[Description of the task]:
Across the material below, how many lines contain the word "Indasa"? Give only the number.

[Records for this task]:
# # # # #
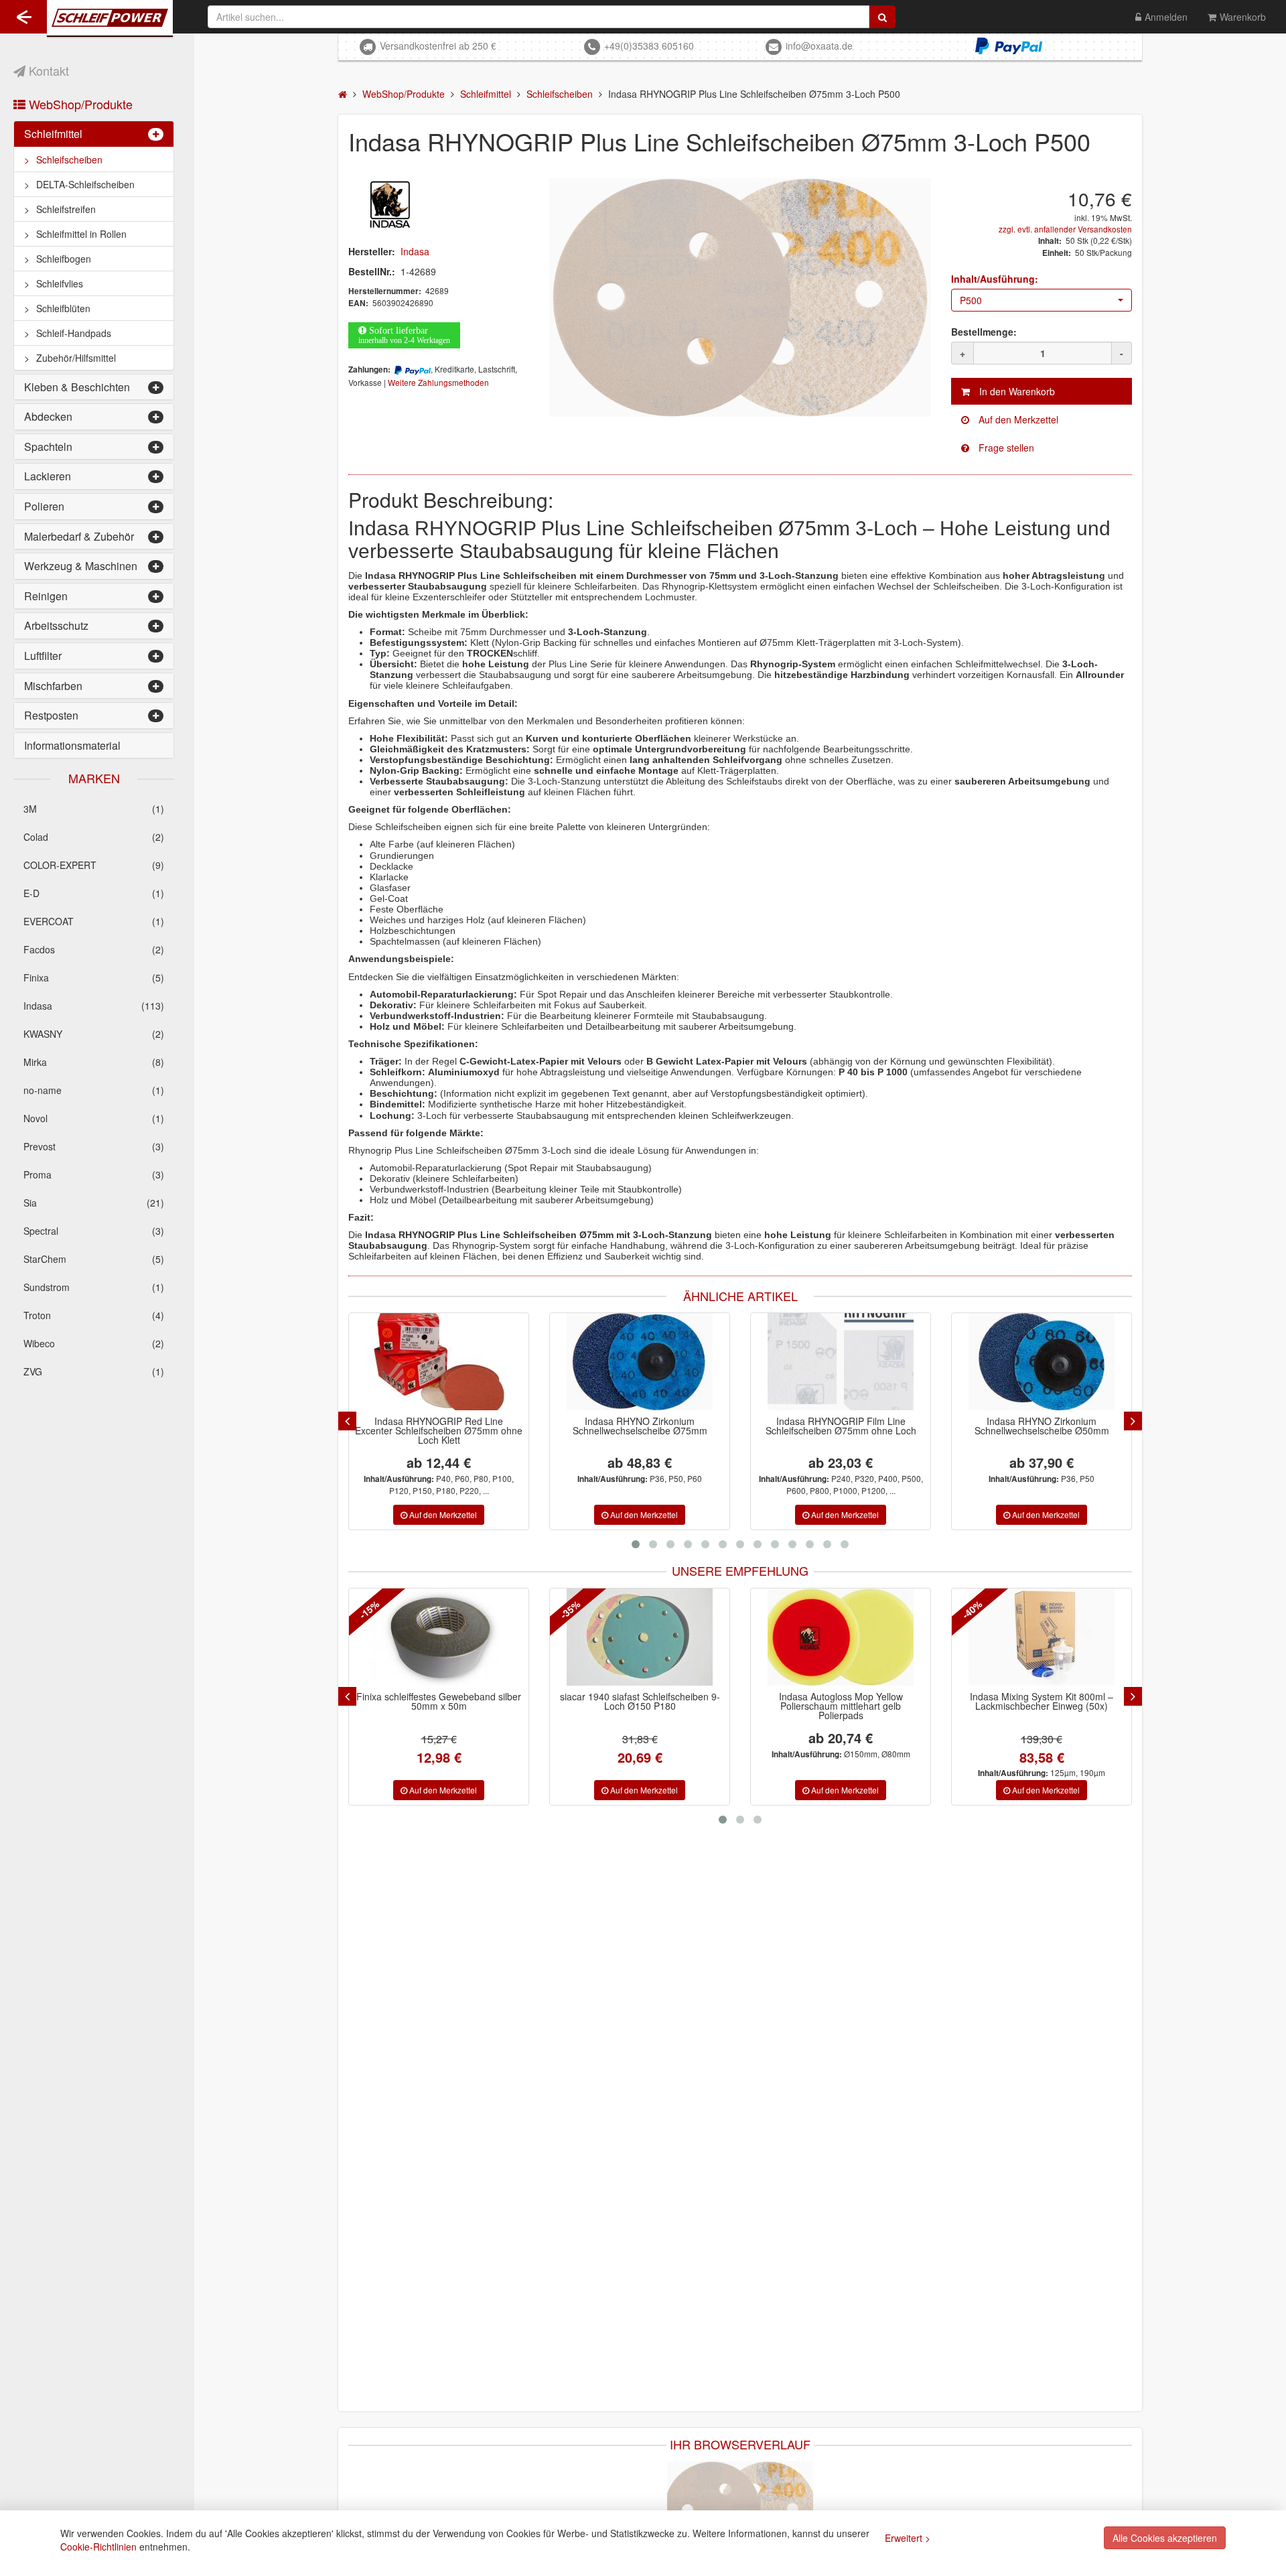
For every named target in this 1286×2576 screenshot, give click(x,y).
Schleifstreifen (66, 209)
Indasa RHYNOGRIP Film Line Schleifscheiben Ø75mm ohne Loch (841, 1425)
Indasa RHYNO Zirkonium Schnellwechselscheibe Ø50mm (1042, 1425)
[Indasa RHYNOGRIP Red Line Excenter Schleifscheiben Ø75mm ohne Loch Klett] (439, 1361)
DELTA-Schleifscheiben (85, 184)
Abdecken (48, 416)
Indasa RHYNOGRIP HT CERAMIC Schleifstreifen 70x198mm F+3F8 (1041, 1701)
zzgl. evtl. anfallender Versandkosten (1065, 228)
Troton (93, 1315)
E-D (93, 893)
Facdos (93, 949)
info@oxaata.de (819, 45)
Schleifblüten (63, 308)
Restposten (51, 715)
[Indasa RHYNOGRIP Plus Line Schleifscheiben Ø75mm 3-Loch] (740, 2508)
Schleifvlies (59, 283)
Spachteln (48, 446)
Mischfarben (53, 685)
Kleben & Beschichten (77, 387)
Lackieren (47, 476)
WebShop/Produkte (79, 104)
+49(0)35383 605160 (649, 45)
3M (93, 808)
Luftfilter (43, 655)
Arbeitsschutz (56, 625)
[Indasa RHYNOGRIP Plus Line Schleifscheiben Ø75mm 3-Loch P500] (740, 297)
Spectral (93, 1230)
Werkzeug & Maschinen (80, 565)
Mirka (93, 1062)
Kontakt (47, 70)
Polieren (44, 506)
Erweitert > (907, 2538)
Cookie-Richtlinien (98, 2546)
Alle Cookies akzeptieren (1165, 2538)
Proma (93, 1174)
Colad (93, 836)
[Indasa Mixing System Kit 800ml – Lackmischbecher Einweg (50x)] (841, 1637)
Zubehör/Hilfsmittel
# # # # #
[Exercise response]:
7